Excerpt:
........

The modern research studies in the field of urbanization and urban environment usually focus attention on the social implications of the phenomena – social mix or violation of original residents’ rights provoked by the removal of urban villages initiated by the state-led process of gentrification.
It is possible to say that gentrification is associated with both positive and negative impacts on the city population. On one hand, commonly perceived in the Western tradition and the human capital theory as a process stimulated by artists’ assembling in particular urban districts and the consequent attraction of public interest, it entails economic growth, refinement of living and public spaces, and the boost of the overall quality of life (Florida 7).
According to the recent research findings, the development of creative “bohemian” local culture entailed by the establishment of performing arts institutions and museums’ opening in such urban areas as Boulder and Fort Collins, Colorado, or Sarasota, Florida, predicted the positive changes including the attraction of property development, as well as employment and population growth (Florida 13).
At the same time, gentrification evokes the issues of social suppression and class division, provision of insufficient political and social support of the disadvantaged population in favor of business services development and estate options supply for the middle and the upper-class citizens. For example, the redevelopment of the Chinese informal urban settlements, such as Gaojiabang and Qiaojiatang in Shanghai, prone to dilapidation due to their disadvantaged economic status and lack of collective resources, resulted in the mass relocation of the original district residents who were displaced by individuals from higher-income social groups (Wu 22).
Such elimination of lower-income citizens from the particular urban areas is induced by the growing tendency of political obedience to urbanization, and this tendency, in its turn, outline and emphasize the shift in the governmental role which contributes to the development of social inequality supported by the clearance of the urban areas from material or human waste and economic deregulation, as well as reduction of investments to social support (Wu 3).

........

Dataset rows:

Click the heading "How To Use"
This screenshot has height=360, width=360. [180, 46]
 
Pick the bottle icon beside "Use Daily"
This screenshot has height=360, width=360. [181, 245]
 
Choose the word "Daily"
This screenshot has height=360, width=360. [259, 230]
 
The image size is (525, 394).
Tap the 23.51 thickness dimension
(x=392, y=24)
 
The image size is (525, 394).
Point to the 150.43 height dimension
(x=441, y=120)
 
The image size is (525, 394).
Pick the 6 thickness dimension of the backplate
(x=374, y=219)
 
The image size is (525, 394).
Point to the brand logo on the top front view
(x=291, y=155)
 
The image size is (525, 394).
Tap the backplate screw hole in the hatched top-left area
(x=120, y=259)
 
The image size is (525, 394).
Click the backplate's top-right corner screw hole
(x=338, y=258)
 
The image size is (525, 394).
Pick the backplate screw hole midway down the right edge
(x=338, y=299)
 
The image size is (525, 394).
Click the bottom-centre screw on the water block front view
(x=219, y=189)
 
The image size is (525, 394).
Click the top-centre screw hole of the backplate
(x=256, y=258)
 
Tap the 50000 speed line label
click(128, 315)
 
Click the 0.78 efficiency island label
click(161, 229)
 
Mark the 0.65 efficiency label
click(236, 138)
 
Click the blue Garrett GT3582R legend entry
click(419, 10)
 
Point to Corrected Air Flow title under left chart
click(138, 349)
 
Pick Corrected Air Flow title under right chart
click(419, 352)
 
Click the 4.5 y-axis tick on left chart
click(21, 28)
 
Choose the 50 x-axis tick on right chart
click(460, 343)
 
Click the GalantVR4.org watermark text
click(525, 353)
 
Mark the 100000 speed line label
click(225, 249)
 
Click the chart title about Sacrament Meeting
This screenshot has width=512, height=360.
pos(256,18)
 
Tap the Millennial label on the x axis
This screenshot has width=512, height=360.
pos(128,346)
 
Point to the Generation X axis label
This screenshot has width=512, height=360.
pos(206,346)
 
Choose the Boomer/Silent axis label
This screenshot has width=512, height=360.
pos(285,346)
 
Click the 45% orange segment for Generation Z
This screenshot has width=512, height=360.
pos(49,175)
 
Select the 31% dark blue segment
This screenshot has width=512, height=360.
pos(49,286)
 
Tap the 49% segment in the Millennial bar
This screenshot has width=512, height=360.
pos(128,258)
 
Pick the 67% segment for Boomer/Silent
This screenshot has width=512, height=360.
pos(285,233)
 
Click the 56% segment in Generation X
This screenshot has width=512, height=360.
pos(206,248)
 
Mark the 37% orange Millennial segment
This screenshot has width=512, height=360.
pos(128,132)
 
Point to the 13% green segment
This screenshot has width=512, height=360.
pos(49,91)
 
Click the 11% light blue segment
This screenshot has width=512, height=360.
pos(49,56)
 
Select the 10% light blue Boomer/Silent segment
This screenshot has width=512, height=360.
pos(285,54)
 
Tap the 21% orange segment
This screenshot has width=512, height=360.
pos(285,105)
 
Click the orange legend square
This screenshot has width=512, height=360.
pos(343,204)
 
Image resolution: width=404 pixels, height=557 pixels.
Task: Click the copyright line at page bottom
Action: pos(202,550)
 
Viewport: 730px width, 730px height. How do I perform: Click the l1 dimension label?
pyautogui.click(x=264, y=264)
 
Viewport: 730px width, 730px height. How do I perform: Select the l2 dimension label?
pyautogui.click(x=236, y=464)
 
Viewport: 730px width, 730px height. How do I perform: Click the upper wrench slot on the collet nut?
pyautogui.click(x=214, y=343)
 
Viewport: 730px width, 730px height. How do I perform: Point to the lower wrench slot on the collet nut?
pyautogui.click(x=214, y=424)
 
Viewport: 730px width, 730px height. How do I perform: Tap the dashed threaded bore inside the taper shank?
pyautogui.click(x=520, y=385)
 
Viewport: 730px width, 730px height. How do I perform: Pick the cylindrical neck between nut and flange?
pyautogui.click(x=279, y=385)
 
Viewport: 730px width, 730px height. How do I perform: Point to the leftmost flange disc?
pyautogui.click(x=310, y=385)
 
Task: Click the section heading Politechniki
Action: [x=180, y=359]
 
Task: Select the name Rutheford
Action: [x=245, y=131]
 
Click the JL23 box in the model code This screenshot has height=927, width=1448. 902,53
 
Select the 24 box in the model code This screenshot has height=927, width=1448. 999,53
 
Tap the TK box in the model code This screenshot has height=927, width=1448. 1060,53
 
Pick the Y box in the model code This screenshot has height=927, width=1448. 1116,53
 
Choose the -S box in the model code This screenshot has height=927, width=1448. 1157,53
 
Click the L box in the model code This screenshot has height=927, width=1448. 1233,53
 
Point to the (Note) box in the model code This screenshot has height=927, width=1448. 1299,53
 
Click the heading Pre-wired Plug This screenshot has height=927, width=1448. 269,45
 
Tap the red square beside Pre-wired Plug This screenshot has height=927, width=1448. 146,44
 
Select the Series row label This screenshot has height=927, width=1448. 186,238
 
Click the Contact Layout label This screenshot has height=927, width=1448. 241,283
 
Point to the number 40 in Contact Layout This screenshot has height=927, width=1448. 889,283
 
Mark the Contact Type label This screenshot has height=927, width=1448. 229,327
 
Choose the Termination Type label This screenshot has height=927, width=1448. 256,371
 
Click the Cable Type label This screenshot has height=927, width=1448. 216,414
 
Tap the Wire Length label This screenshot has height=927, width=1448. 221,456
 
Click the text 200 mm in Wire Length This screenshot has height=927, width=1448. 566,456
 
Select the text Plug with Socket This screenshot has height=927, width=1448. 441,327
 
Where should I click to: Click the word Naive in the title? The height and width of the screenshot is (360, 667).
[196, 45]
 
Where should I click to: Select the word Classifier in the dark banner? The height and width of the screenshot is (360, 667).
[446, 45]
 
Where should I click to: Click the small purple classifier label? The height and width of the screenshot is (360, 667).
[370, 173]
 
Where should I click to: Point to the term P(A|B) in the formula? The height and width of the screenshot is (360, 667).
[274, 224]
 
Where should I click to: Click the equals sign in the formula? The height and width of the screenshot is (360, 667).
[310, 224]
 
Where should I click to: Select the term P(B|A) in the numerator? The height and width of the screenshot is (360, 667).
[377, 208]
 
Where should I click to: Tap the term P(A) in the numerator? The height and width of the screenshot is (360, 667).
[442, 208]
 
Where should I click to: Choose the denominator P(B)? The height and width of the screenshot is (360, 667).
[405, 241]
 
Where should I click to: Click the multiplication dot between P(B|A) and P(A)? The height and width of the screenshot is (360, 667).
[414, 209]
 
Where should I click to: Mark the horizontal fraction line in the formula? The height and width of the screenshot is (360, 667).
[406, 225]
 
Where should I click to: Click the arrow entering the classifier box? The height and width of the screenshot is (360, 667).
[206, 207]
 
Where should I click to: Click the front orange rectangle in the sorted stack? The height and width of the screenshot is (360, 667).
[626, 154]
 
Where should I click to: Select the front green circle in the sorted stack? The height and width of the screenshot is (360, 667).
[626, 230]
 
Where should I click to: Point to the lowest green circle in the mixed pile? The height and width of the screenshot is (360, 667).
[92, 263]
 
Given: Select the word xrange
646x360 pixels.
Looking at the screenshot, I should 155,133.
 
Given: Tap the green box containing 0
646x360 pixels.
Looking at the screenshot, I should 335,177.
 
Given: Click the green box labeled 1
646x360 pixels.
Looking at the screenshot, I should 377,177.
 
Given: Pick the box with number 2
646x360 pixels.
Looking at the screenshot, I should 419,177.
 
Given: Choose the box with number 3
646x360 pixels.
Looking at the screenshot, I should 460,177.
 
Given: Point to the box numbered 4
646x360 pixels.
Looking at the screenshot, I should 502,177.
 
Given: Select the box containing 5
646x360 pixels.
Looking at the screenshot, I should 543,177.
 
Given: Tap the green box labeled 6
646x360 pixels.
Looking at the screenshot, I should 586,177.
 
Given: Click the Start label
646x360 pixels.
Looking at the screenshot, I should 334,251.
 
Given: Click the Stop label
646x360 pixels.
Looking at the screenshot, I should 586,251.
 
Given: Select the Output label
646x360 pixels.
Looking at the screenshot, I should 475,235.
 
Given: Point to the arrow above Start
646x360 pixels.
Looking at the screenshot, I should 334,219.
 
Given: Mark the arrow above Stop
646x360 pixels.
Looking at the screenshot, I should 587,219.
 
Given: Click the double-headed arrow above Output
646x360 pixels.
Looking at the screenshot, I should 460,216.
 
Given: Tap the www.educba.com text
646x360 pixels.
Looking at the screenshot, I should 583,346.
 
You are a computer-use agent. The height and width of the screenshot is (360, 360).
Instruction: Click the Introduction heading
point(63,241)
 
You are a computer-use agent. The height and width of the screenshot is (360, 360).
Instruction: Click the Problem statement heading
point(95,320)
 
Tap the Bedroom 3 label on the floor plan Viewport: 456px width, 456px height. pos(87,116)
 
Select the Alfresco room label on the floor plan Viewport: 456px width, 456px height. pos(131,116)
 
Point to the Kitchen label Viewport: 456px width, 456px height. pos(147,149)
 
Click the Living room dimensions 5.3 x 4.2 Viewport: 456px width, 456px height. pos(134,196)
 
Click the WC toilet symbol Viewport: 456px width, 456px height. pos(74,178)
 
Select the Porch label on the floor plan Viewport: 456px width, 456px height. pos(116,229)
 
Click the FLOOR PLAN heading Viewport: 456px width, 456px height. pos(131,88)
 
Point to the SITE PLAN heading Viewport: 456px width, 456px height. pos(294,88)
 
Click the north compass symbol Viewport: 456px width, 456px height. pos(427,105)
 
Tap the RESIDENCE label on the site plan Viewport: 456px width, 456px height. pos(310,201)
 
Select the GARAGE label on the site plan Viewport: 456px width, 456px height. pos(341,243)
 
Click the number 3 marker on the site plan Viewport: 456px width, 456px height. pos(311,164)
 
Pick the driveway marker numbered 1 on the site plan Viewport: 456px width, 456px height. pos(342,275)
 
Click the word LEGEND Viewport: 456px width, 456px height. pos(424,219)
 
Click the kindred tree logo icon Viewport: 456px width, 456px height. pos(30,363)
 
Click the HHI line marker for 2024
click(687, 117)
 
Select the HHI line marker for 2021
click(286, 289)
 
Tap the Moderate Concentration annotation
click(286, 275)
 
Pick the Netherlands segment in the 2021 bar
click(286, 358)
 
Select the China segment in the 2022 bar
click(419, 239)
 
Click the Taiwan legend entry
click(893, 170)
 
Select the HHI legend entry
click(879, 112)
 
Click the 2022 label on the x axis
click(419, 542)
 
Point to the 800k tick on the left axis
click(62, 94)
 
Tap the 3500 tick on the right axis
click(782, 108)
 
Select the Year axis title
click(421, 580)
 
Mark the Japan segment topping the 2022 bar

........

Problem set:
1. In the gentrification excerpt, condense the paragraph that begins "At the same time, gentrification evokes" into a shorter version that keeps its main facts.
2. According to the gentrification excerpt, which urban areas in Colorado saw positive changes linked to a creative "bohemian" local culture?
3. Write the next part of the excerpt on gentrification, continuing from its last sentence.

Answers provided:
1. Gentrification also brings social suppression and class division. Disadvantaged residents receive too little political and social support, while business services and housing for middle- and upper-class citizens are favored. In Shanghai, for example, the redevelopment of informal settlements such as Gaojiabang and Qiaojiatang led to the mass relocation of the original residents. These districts were prone to dilapidation because of their disadvantaged economic status and lack of collective resources, and higher-income groups replaced the people who were moved out (Wu 22).

2. Boulder and Fort Collins.

3.
Analysis
To comprehend the effects of changes in individual social status and urban space position, it is important to review the process of gentrification in a broader context, evaluate multiple opinions on the subject in order to form an impartial view of the phenomena (Colombo, Cullen and Lisle 438). The in-depth analysis of diverse sources is meant to develop a profound understanding of gentrification, to reveal the mechanisms of post-industrial working-class restructuring, and evaluate the role of the state as the major source of social-spatial disparity.
As a rule, researchers distinguish two stages in a long-term gentrification process (Wu 3). For example, in a number of Western countries, during the first phase of urban gentrification, poor and dull districts draw the attention of initiative and creative people: artists, poets, journalists, etc. (Florida 8) The potential of this creative people allows them to transform the districts’ functioning and align it towards own interests. As a result, the urban area then becomes more attractive in terms of rent and living. Following the creative initiators of the gentrification process, economically-interested people find their place in the district. At this stage, the real estate market experiences an increase in demand, and the district acquires a more privileged and advantaged status.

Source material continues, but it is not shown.